On remarquera par ailleurs une différence entre le récit coranique et les Paralipomènes de Jérémie. Le Coran mentionne en effet l’âne du héros, dont il ne reste que les ossements. Or, ce détail narratif n’apparait pas dans le texte sur Abimélec. Bien sûr, cela n’invalide pas le fait que ce dernier constitue la source (directe ou indirecte) du récit coranique. Il est important de rappeler ici que les rédacteurs du Coran se contentent rarement de reprendre tels quels les textes et légendes dont ils avaient connaissance. Bien souvent, ils n’hésitent pas au contraire à transformer ces différents récits en y ajoutant (ou supprimant) certains détails, et à les adapter à leur propre agenda. Le Coran apparait ainsi comme une forme de « bricolage », au sens de Claude Lévi-Strauss, c’est-à-dire comme un texte construit à partir de divers éléments recyclés de son environnement6. En l’occurrence, la mention des ossements de l’âne permet aux rédacteurs de la sourate 2 de prouver de manière astucieuse la résurrection des corps.
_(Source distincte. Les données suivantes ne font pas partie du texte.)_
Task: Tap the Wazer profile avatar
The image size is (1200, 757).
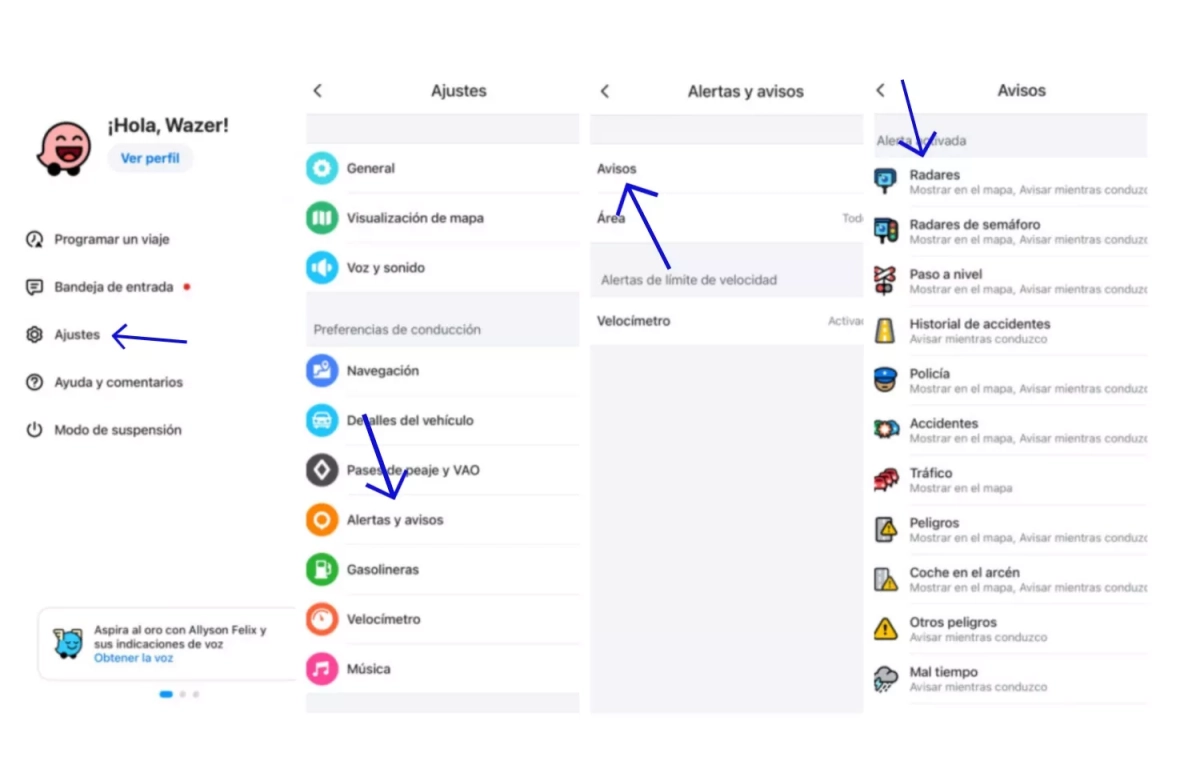Action: [x=68, y=149]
De la même manière que le village dévasté (= Jérusalem) renaitra, les ossements reprendront vie à nouveau : « Nous les assemblons et les revêtons de chair ». Comme l’a remarqué Gabriel S. Reynolds, la revitalisation des ossements évoquée par le Coran fait très fortement penser à la vision du prophète Ézéchiel d’« une vallée remplie d’ossements »7. Nous lisons en effet :
La main de l’Éternel fut sur moi, et l’Éternel me transporta en esprit, et me déposa dans le milieu d’une vallée remplie d’ossements. […] Il me dit: Fils de l’homme, ces os pourront-ils revivre ? Je répondis : Seigneur Éternel, tu le sais. Il me dit : Prophétise sur ces os, et dis-leur : […] Voici, je vais faire entrer en vous un esprit, et vous vivrez ; je vous donnerai des nerfs, je ferai croître sur vous de la chair, je vous couvrirai de peau, je mettrai en vous un esprit, et vous vivrez. Et vous saurez que je suis l’Éternel (Ézéchiel 37 : 1-6).
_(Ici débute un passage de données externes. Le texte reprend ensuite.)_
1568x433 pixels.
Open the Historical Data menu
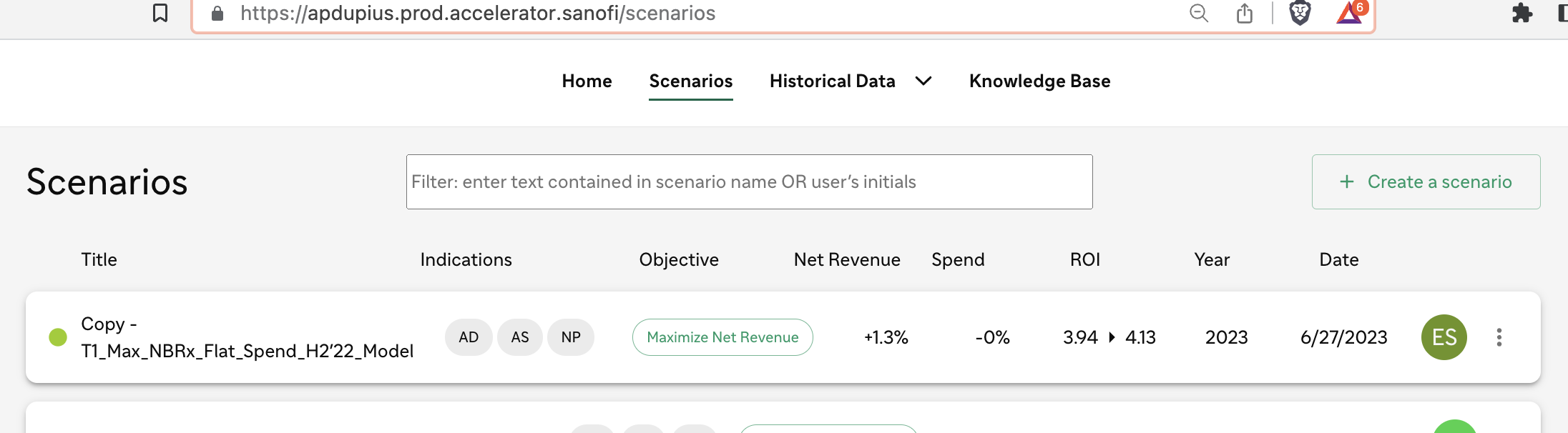pyautogui.click(x=833, y=81)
Il est en effet question ici des ossements que Dieu fait revivre en les revêtant de chair et de peau. Autrement dit, le passage évoque la résurrection des corps, qui est aussi le thème mis en avant dans le récit coranique. Celui-ci apparait in fine comme une sorte de combinaison entre divers textes apocryphes et bibliques. Cela permet de montrer que le Coran doit être lu à la lumière des écrits qui l’ont précédé, plutôt qu’à l’aide de l’exégèse islamique traditionnelle qui lui est postérieure de plusieurs siècles.
Références
1↑ Seyyed Hossein Nasr et al., The Study Quran. A New Translation and Commentary, HarperOne, 2015, pp. 226-227.
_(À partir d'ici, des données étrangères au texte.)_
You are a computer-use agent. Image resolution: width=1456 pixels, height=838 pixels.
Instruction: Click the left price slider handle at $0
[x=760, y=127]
2↑ Voir notre article « Qui est Luqman ? » accessible à l’adresse suivante : https://al-kalam.fr/le-coran/les-sources-du-coran/qui-est-luqman/
3↑ Le lecteur intéressé pourra consulter notre article « Les Compagnons de la Caverne » : https://al-kalam.fr/le-coran/les-sources-du-coran/les-compagnons-de-la-caverne/
4↑ Marc Philonenko, « Simples observations sur les paralipomènes de Jérémie », Revue d’Histoire et de Philosophie religieuses, vol. 76 (2), pp. 157-177.
5↑ Gabriel Said Reynolds, The Qur’an and the Bible. Text and Commentary, Yale University Press, 2018, pp. 101-102.
6↑ Claude Lévi-Strauss, La pensée sauvage, Plon, 1962.
7↑ Gabriel S. Reynolds, op. cit., p. 102.